Restriction on dwelling occupation reasonable and necessary

A condition imposed on a planning permission for a barn conversion in the Lake District national park which restricted the occupancy of the dwelling to a person employed or last employed in the county of Cumbria has been held to remain necessary and reasonable.

The appellant asserted that the condition imposed in 2003 did not accord with paragraph 206 of the national planning policy framework (NPPF) and the local authority’s core strategy. There was no evidence to indicate that the dwelling would become a second home and in any event its imposition prevented effective marketing of the property and its value. He relied on a ruling of the European Court of Justice which concluded that a limitation on who could buy or lease a property was unlawful because it also protected the more affluent in the local area which had no need for such protection.

In rejecting these claims the inspector held that the terms of the condition remained in accordance with national policy and advice since the barn was located in a national park and it was imperative that new dwellings should be focused on meeting the needs of local people.
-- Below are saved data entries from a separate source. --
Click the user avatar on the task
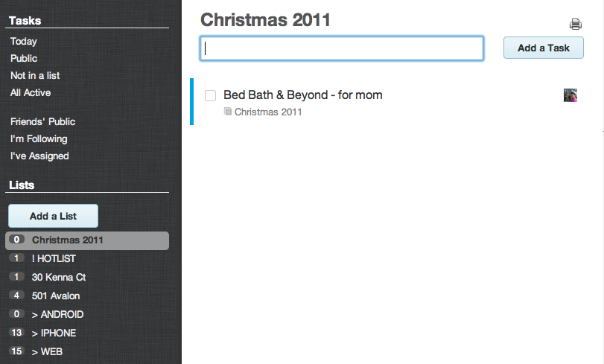[570, 95]
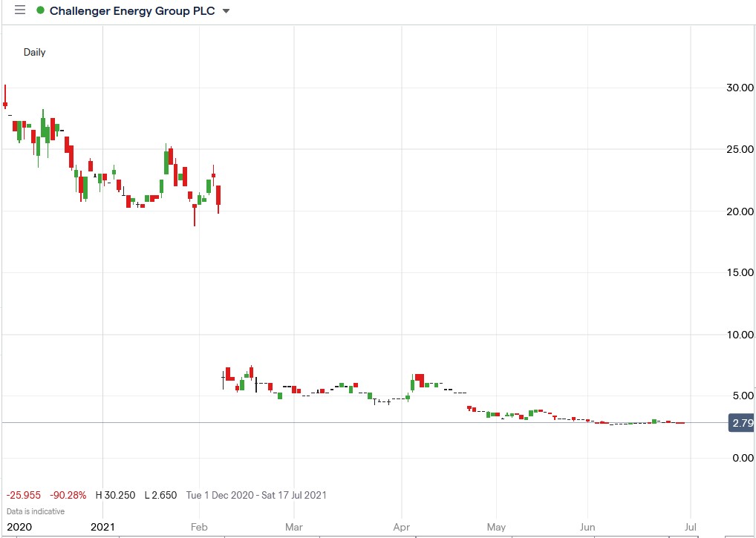This screenshot has width=756, height=538.
Task: Select the 2021 label on the time axis
Action: click(103, 527)
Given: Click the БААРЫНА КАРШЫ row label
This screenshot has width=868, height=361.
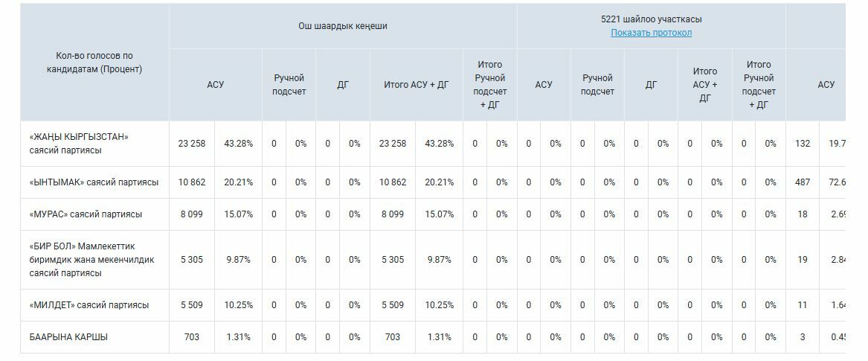Looking at the screenshot, I should pyautogui.click(x=68, y=337).
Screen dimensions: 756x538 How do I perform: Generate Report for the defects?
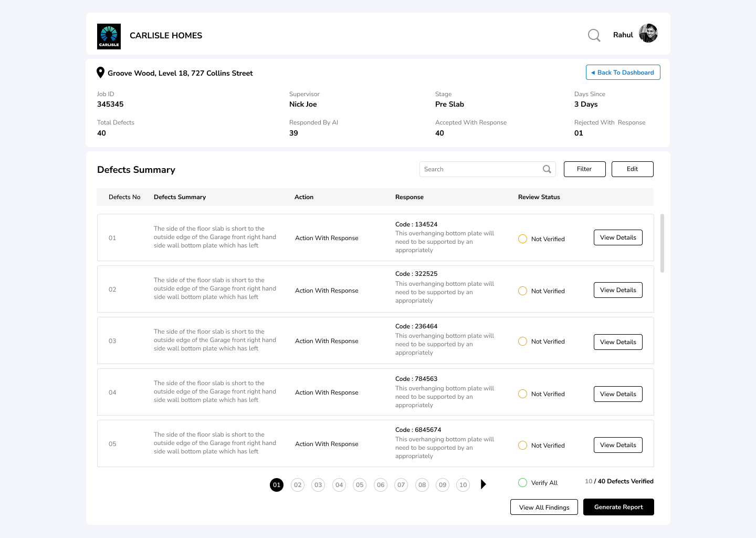[618, 506]
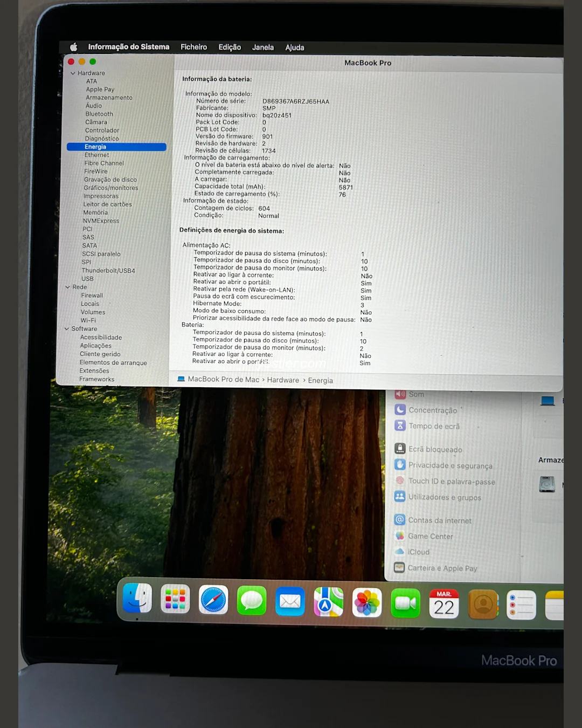Start FaceTime from the Dock
582x728 pixels.
405,602
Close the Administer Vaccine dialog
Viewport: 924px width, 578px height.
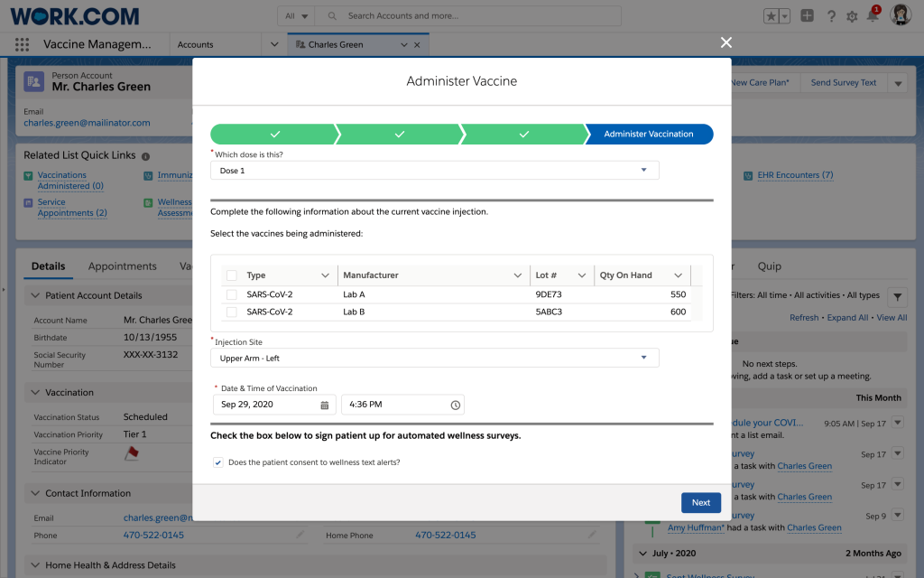point(726,42)
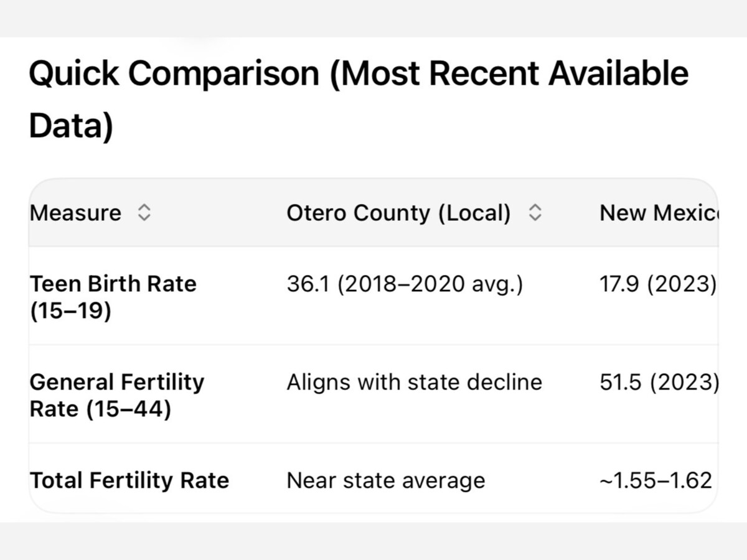Click the (15–19) age range text
The width and height of the screenshot is (747, 560).
click(70, 310)
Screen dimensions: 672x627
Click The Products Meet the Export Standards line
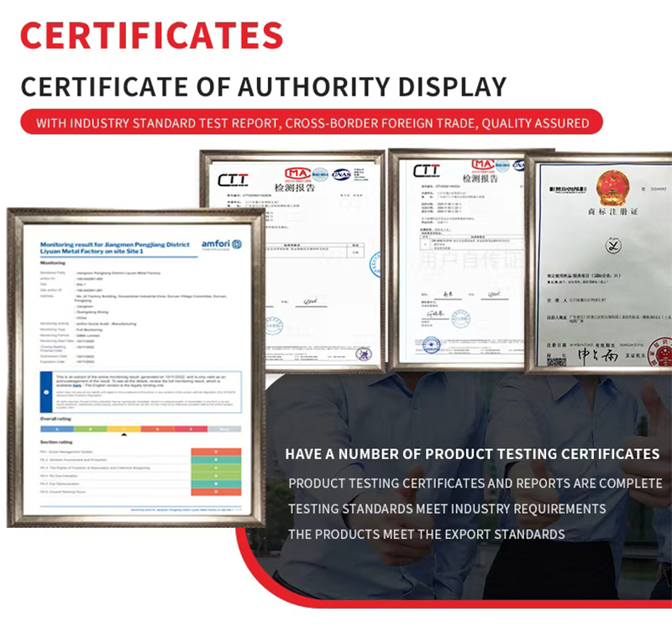point(427,535)
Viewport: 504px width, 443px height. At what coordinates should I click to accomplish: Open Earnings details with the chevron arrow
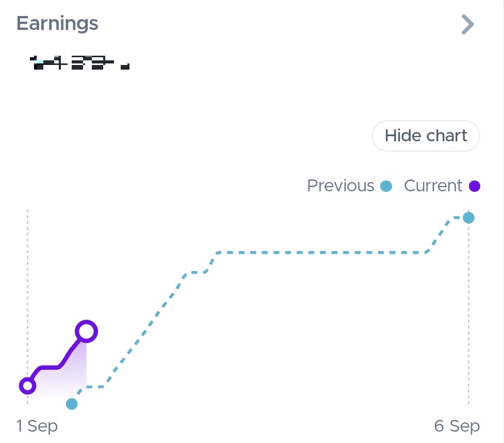(x=467, y=24)
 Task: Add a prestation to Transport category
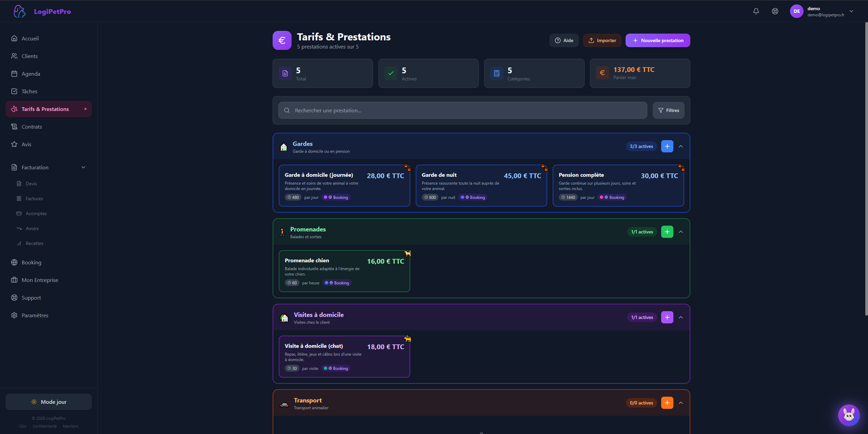667,403
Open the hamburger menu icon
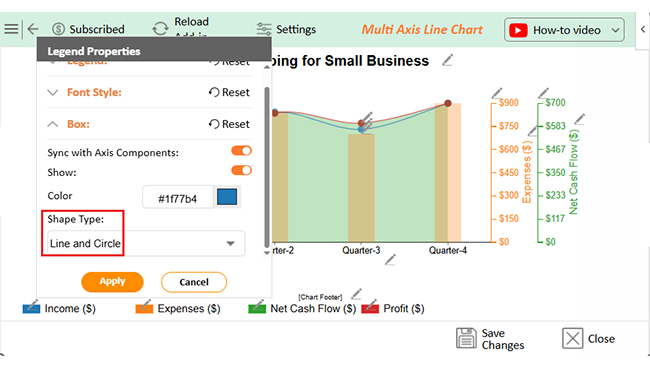The image size is (650, 368). point(11,29)
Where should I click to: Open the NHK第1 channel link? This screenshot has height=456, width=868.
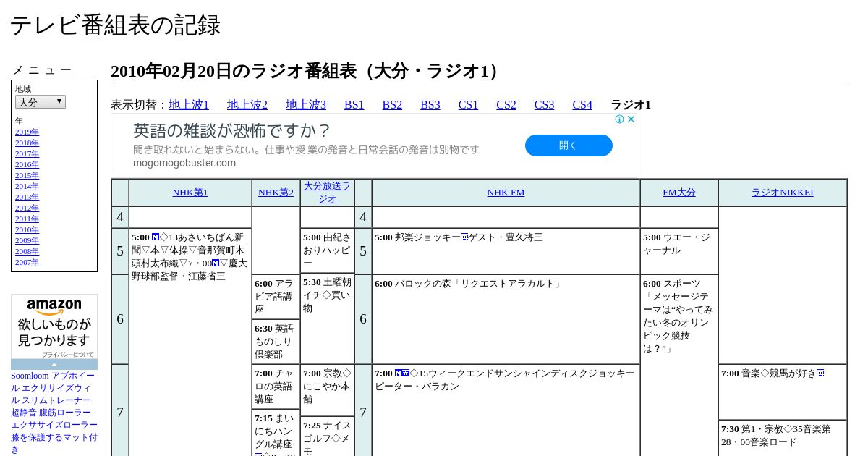pos(190,193)
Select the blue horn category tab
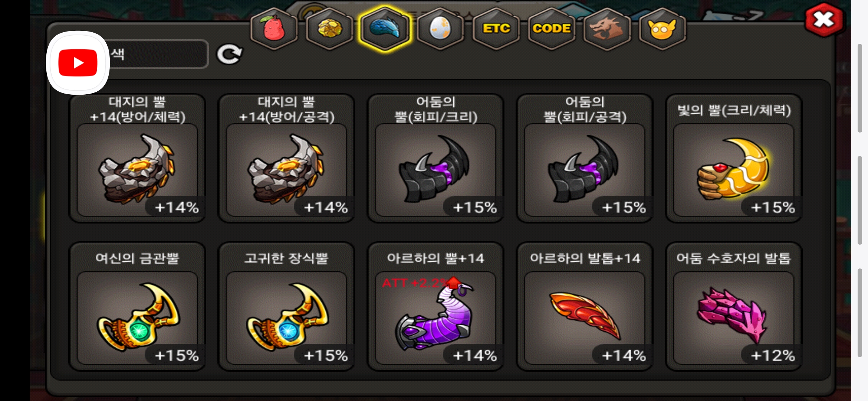The height and width of the screenshot is (401, 868). tap(385, 29)
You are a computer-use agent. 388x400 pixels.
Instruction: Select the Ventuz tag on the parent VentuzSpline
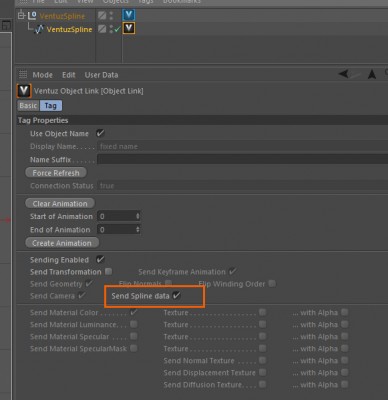(129, 15)
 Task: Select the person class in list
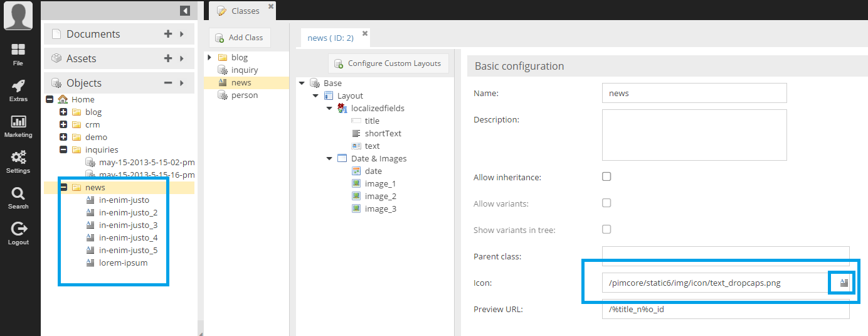click(x=244, y=95)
It remained relevant to planning and there was little evidence to indicate that the dwelling could not be sold to a person capable of meeting the terms of the condition. Local occupancy conditions were not primarily intended to control the price and affordability of housing but to ensure the vibrancy and sustainability of communities.

The ruling of the European court in respect of a Flemish decree was not directly relevant, the inspector held, because the condition was not intended to act as a financial control over house prices. Rather, it was aimed at ensuring that the social and economic well-being of the local community in the national park was maintained.